Generally speaking, a happy plant going into winter is much more likely to survive a given low temperature than an unhappy plant, regardless of the hardiness zone rating that the “experts” have ascribed to it.
If you address all of the various growing needs of a plant to the optimal satisfaction of that plant each and every year, you stand the best chance of stretching its hardiness into your zone.
This is nothing more than an exercise in learning; you must make the effort to acquaint yourself with the plant’s preferences, its likes and dislikes, its soil requirements, light requirements, degree of wind protection, water tolerance, etc., and then to provide these conditions each and every year, all year round.

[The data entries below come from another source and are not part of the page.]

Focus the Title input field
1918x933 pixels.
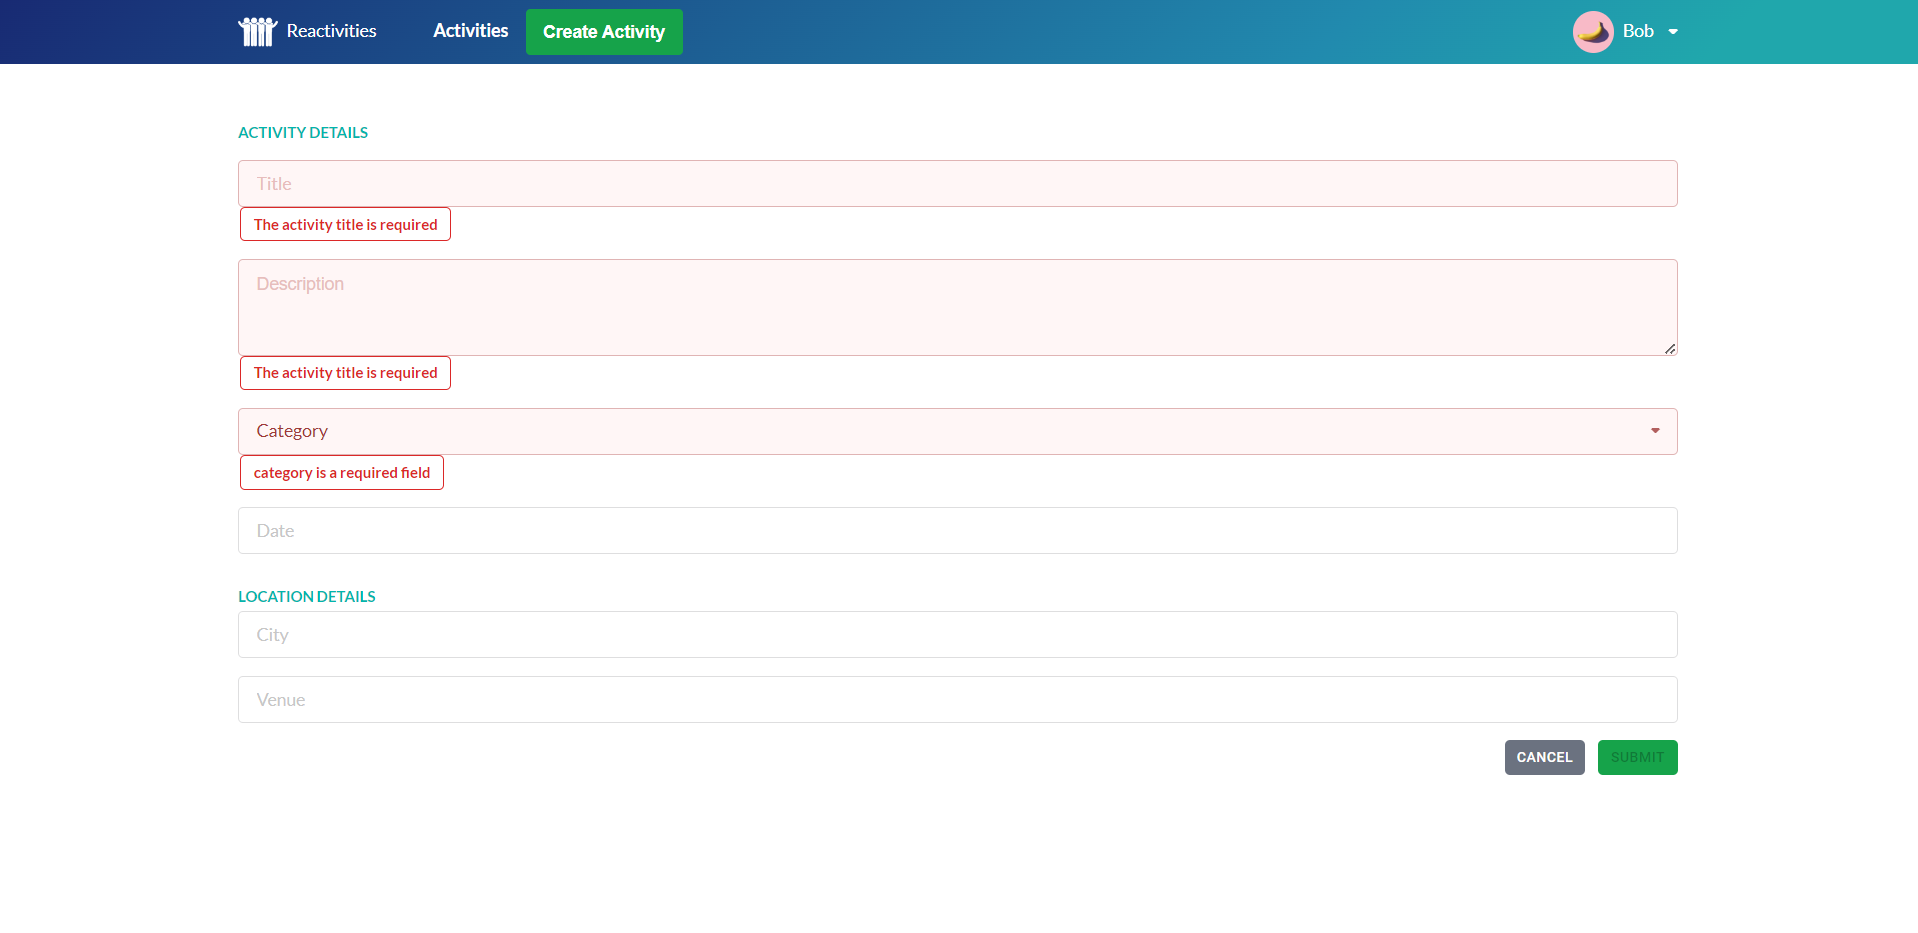pyautogui.click(x=956, y=184)
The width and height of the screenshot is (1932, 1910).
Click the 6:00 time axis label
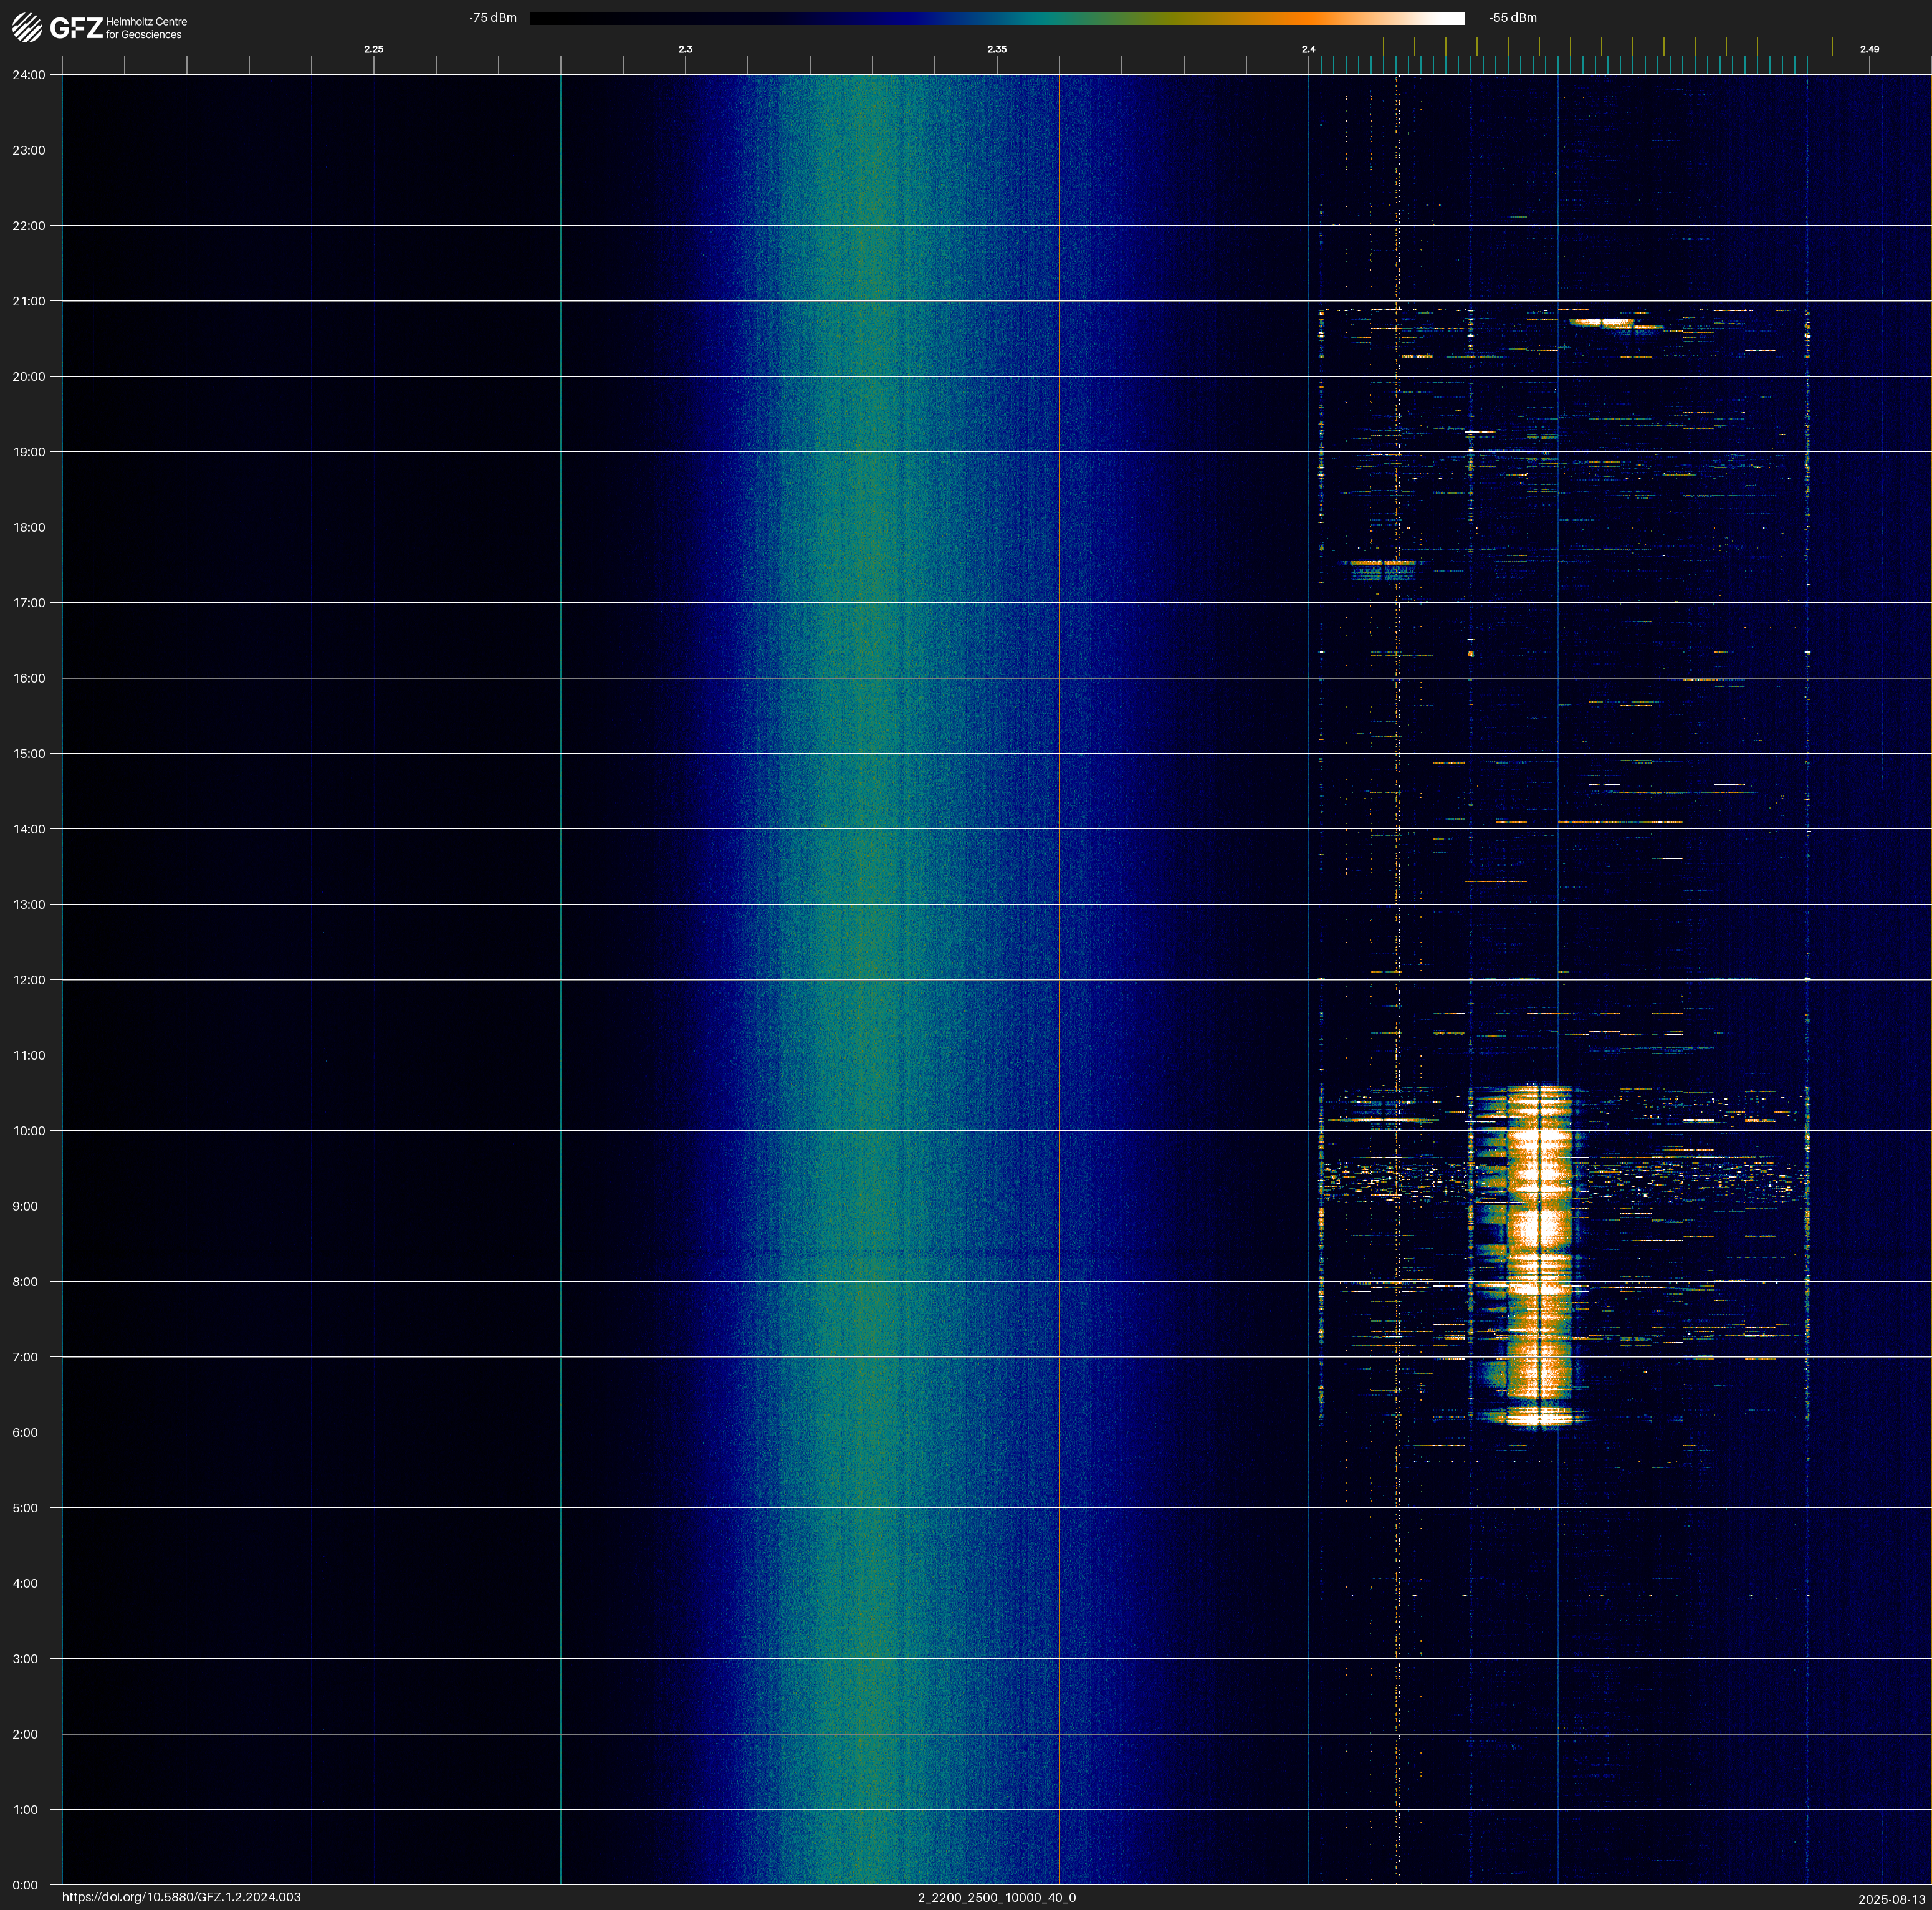point(25,1433)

This has secondary benefits as well.
Not only will the plant be more likely to survive your winter, but it will also be much more likely to perform at its peak when it is called upon; blooming more profusely, shinier glossier foliage, and more growth.
This is a “no-lose” proposition.
There are numerous other factors that can help ensure the winter survival of a marginally hardy or non-hardy plant in your yard or garden.
I will summarize by saying that the more effort you make to understand the specific needs of each and every plant in your landscape, just like you get to know each important person in your life, the more likely you are to extend the range of plant selections you will have for your particular location.
In my humble opinion, that’s definitely worth the effort!